I thoroughly enjoyed listening to the chalk talks this week. From the lipid rafts in the cell to research on the Cryptococcus fungus and the Trehalose pathway, I was able to truly gain a deeper understanding of a broad variety of research interests within BSURF. Coming into this program, I was under the assumption that most of us would be researching very similar topics and therefore the integration of biology with engineering and ecology has been especially refreshing.
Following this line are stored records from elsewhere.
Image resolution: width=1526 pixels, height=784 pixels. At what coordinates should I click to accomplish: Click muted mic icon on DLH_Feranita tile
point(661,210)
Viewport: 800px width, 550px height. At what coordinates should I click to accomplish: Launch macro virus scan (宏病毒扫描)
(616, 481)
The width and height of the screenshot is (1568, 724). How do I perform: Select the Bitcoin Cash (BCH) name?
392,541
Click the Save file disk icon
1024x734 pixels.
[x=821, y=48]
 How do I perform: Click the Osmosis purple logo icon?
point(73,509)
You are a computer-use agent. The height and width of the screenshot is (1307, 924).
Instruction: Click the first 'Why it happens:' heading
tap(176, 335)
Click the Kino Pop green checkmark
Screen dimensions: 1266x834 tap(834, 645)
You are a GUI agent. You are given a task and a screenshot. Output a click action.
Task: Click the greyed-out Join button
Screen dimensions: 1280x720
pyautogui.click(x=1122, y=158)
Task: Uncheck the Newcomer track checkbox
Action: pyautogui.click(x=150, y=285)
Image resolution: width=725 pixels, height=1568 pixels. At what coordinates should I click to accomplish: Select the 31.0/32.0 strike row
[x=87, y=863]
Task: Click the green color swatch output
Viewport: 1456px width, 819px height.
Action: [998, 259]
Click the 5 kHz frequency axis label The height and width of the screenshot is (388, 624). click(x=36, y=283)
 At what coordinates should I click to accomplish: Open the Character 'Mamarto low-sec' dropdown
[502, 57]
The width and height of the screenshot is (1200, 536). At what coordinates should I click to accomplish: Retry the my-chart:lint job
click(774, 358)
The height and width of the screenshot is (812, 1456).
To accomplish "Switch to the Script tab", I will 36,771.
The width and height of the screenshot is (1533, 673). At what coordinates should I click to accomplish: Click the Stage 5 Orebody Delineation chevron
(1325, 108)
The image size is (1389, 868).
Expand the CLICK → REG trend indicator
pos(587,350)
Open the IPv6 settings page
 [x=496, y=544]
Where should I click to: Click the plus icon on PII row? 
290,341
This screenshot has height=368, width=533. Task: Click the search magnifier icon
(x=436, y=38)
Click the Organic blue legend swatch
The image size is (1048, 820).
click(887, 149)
I found Ajile’s topic especially interesting as she took the time to explain the role of antibodies in HIV research in a manner I had not heard before. According to her research, bnAps are potent antibodies that have the ability to neutralize the HIV virus. The problem with bnAps is that they do not last for a long time in the body as they tend to aggregate and they do not have the ability to remove antigens from the body. Basically, she studies the effect of variant pH levels in different buffers. If the bnAps are able to withstand the conditions within the buffers, this would elude to the fact that they might be able to last for a longer time in the body. The importance of her research on a broader scale is that these antibodies can be used to create therapeutic drugs that slow down the progression of HIV. Malaria and HIV continue to be the leading causes of death in Sub-Saharan Africa, a region I call home, and therefore the progression of research on both fronts is not only impressive, but encouraging for the future.
I was overall very impressed with everyone’s chalk talks and I would love to learn more about each project especially as we begin to receive results or come up with conclusions. The implications of these projects are wide and it is an honor to work with people who are passionate about scientific inquiries that are yet to be answered.